GOAL: Could you carry on the passage about the Rubin Museum of Art, picking up after its final sentence?

EXCERPTED PASSAGE:
..........
The Rubin Museum of Art, also known as the Rubin Museum is a museum dedicated to the collection, display, and preservation of the art and cultures of the Himalayas, the Indian subcontinent, Central Asia and other regions within Eurasia, with a permanent collection focused particularly on Tibetan art. It is located at 150 West 17th Street between the Avenue of the Americas (Sixth Avenue) and Seventh Avenue in the Chelsea neighborhood of Manhattan in New York City.

History
The museum originated from a private collection of Himalayan art which Donald and Shelley Rubin had been assembling since 1974 and which they wanted to display. In 1998, the Rubins paid $22 million for the building that had been occupied by Barneys New York, a designer fashion department store that had filed for bankruptcy. The building was remodeled as a museum by preservation architects Beyer Blinder Belle. The original six-story spiral staircase was left intact to become the center of the  of exhibition space.
..........
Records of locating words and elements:
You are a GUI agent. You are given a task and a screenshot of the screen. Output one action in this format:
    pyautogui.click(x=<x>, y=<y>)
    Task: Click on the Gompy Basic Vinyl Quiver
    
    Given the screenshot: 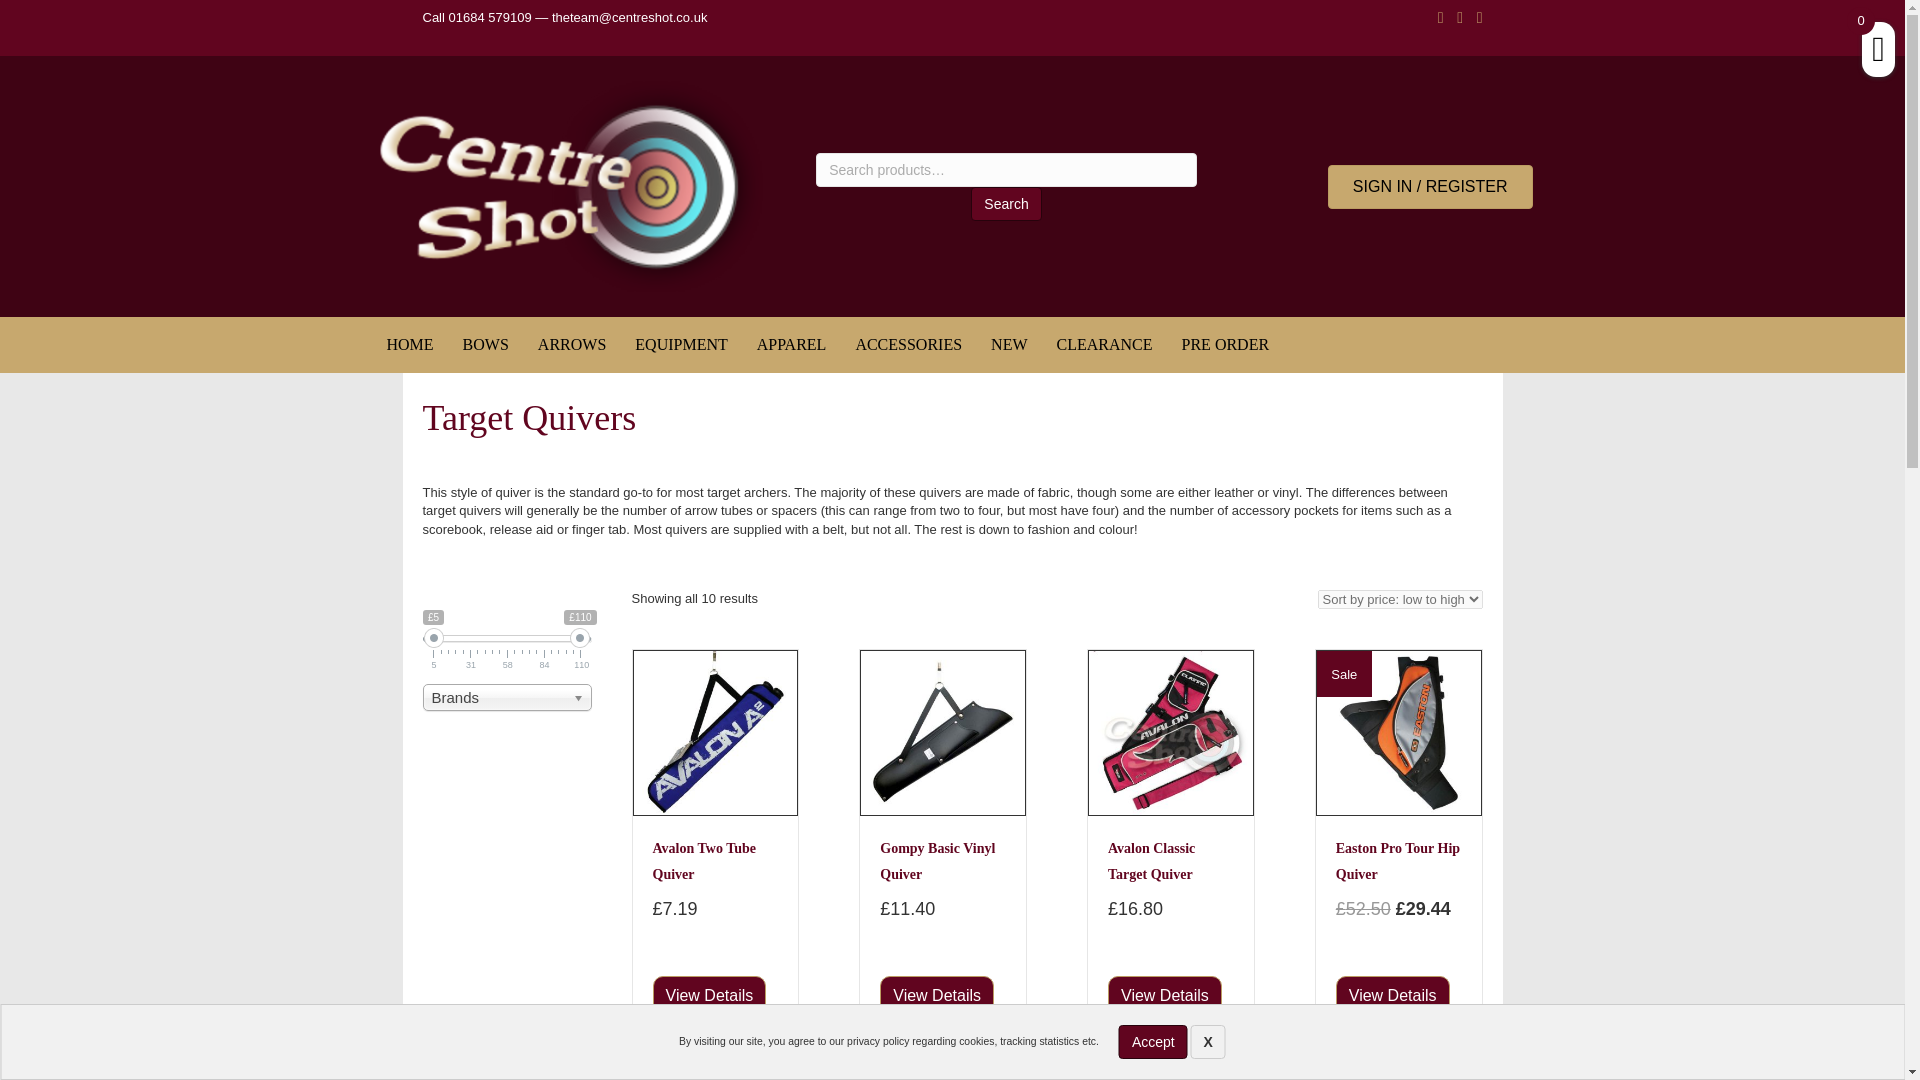 What is the action you would take?
    pyautogui.click(x=936, y=862)
    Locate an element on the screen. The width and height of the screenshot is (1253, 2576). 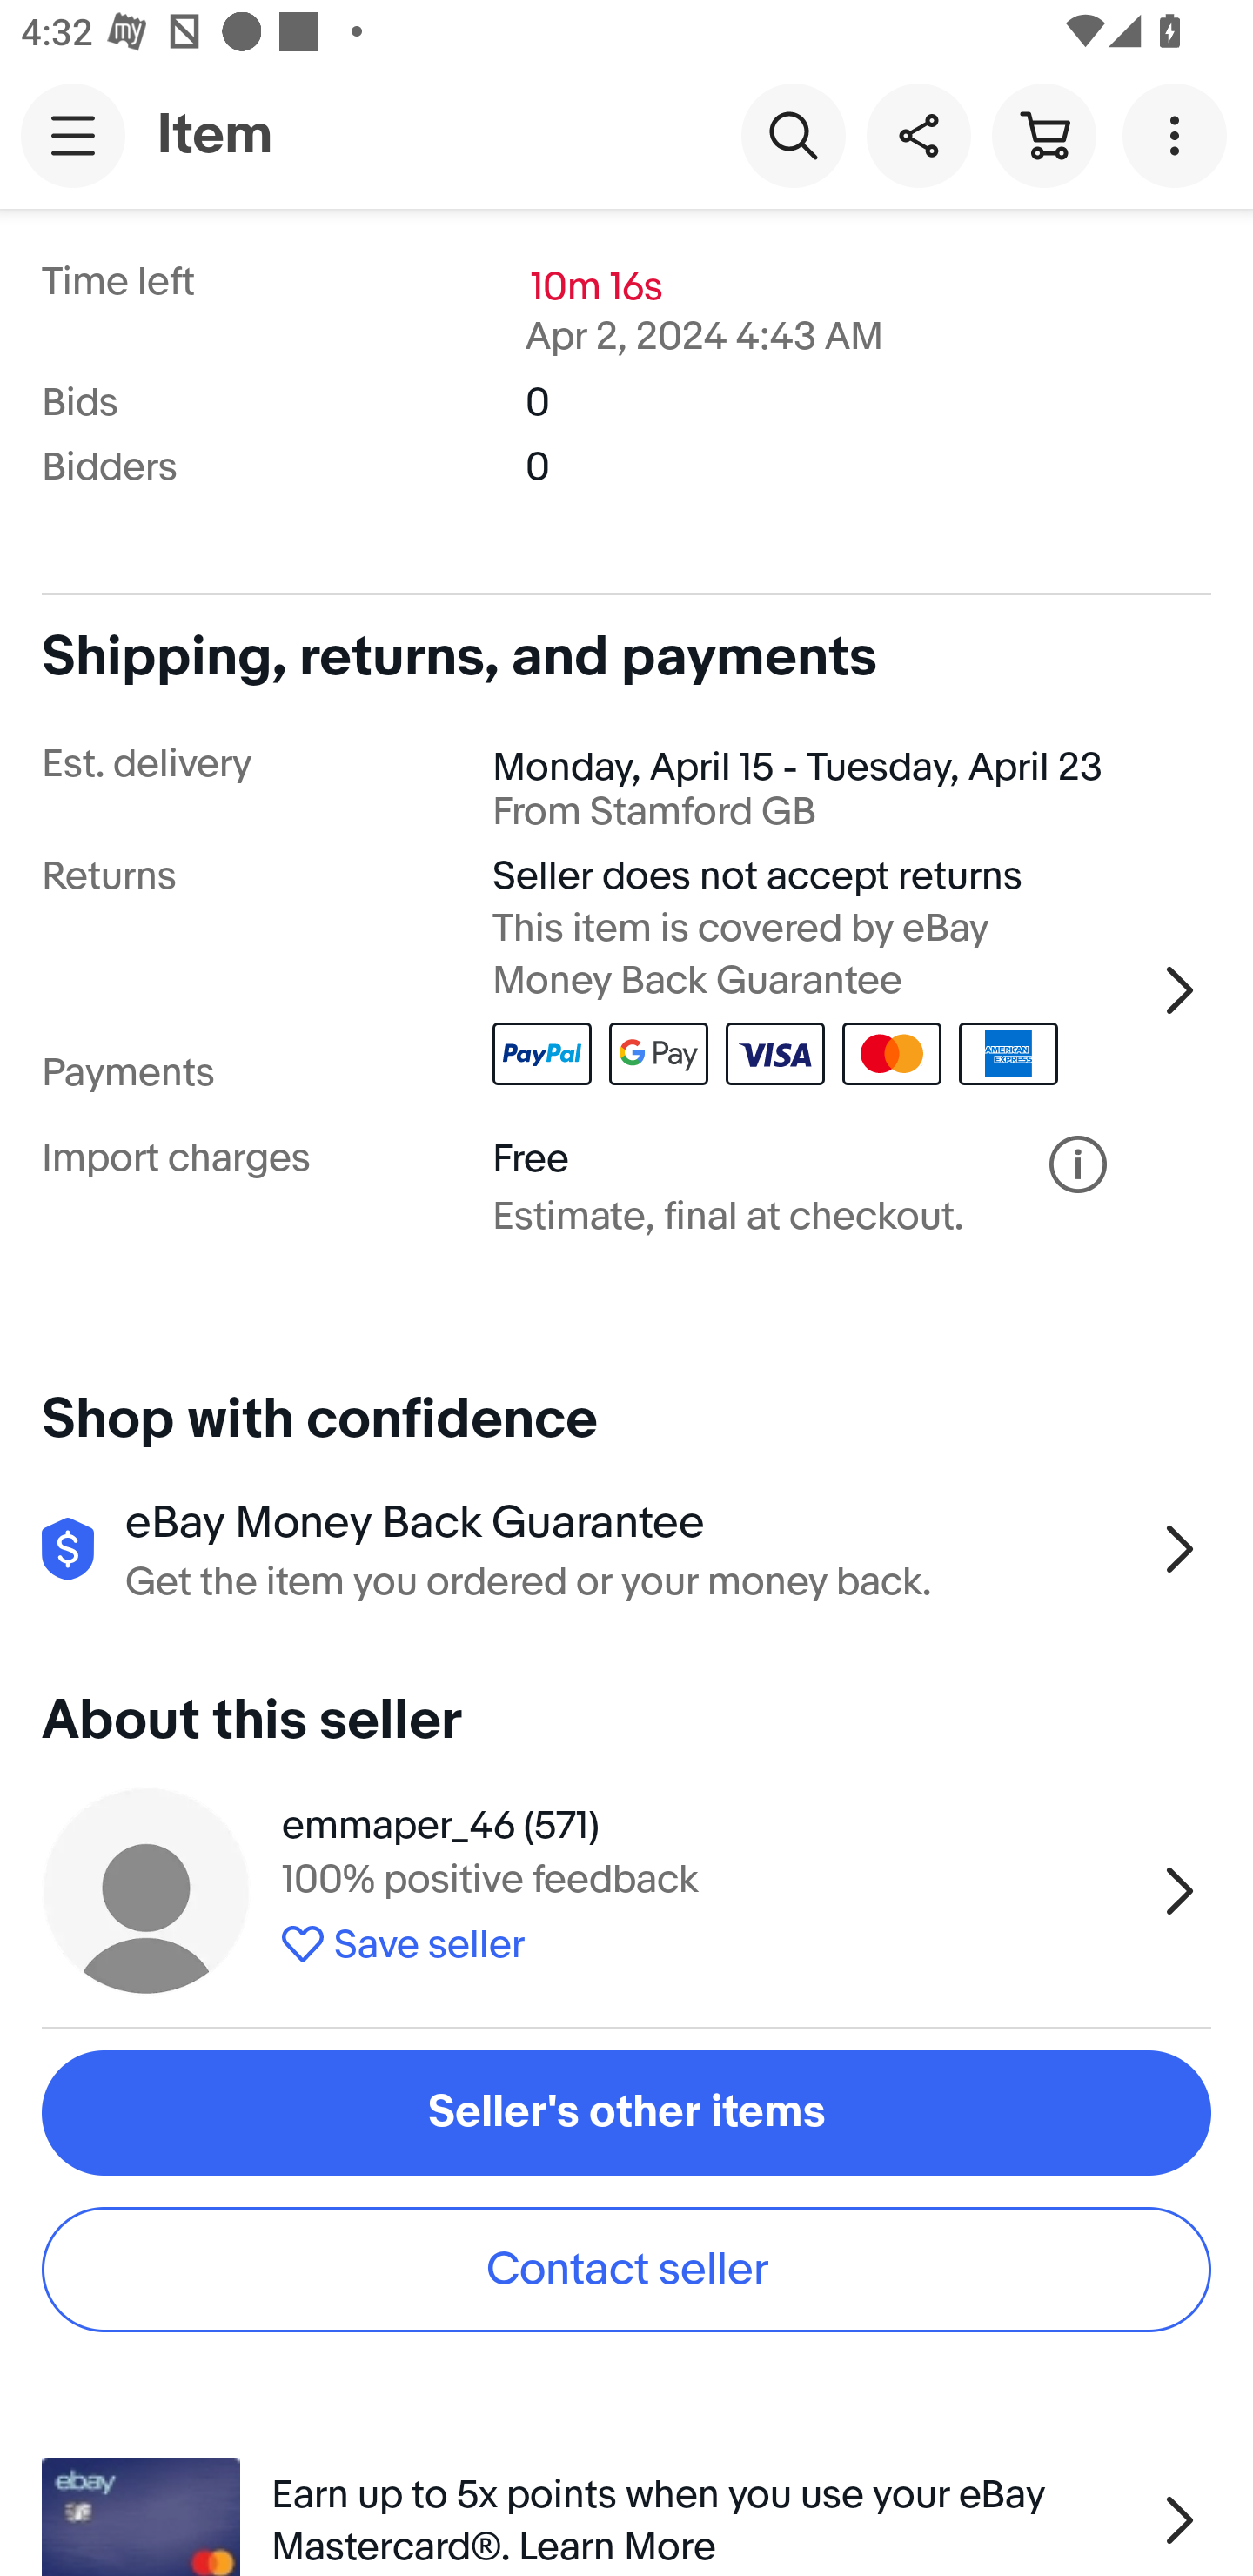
..........
THE REPLY:
The museum opened on October 2, 2004, and displays more than 1,000 objects including paintings, sculpture, and textiles, as well as ritual objects from the 2nd to the 20th centuries.  The new facade on 17th Street and the five floors of galleries were influenced by Tibetan art, and were conceived by New York-based museum architects Celia Imrey and Tim Culbert. Its graphic identity was conceived by graphic designer Milton Glaser.

Funding
The museum's exhibitions and programs are supported by the National Endowment for the Humanities, the National Endowment for the Arts, the New York State Music Fund, the New York State Council on the Arts, the New York City Department of Cultural Affairs, other corporate and foundation donors, and a roster of corporate and individual members.

In 2011, the museum announced that founders Donald and Shelley Rubin would give a five-year, $25 million gift to support operations, exhibitions, and programs. Donald Rubin also planned to step down as chief executive, although the couple were to continue to lead the museum's board. This presented challenges and led to a restructuring ahead of the funds running out in 2020.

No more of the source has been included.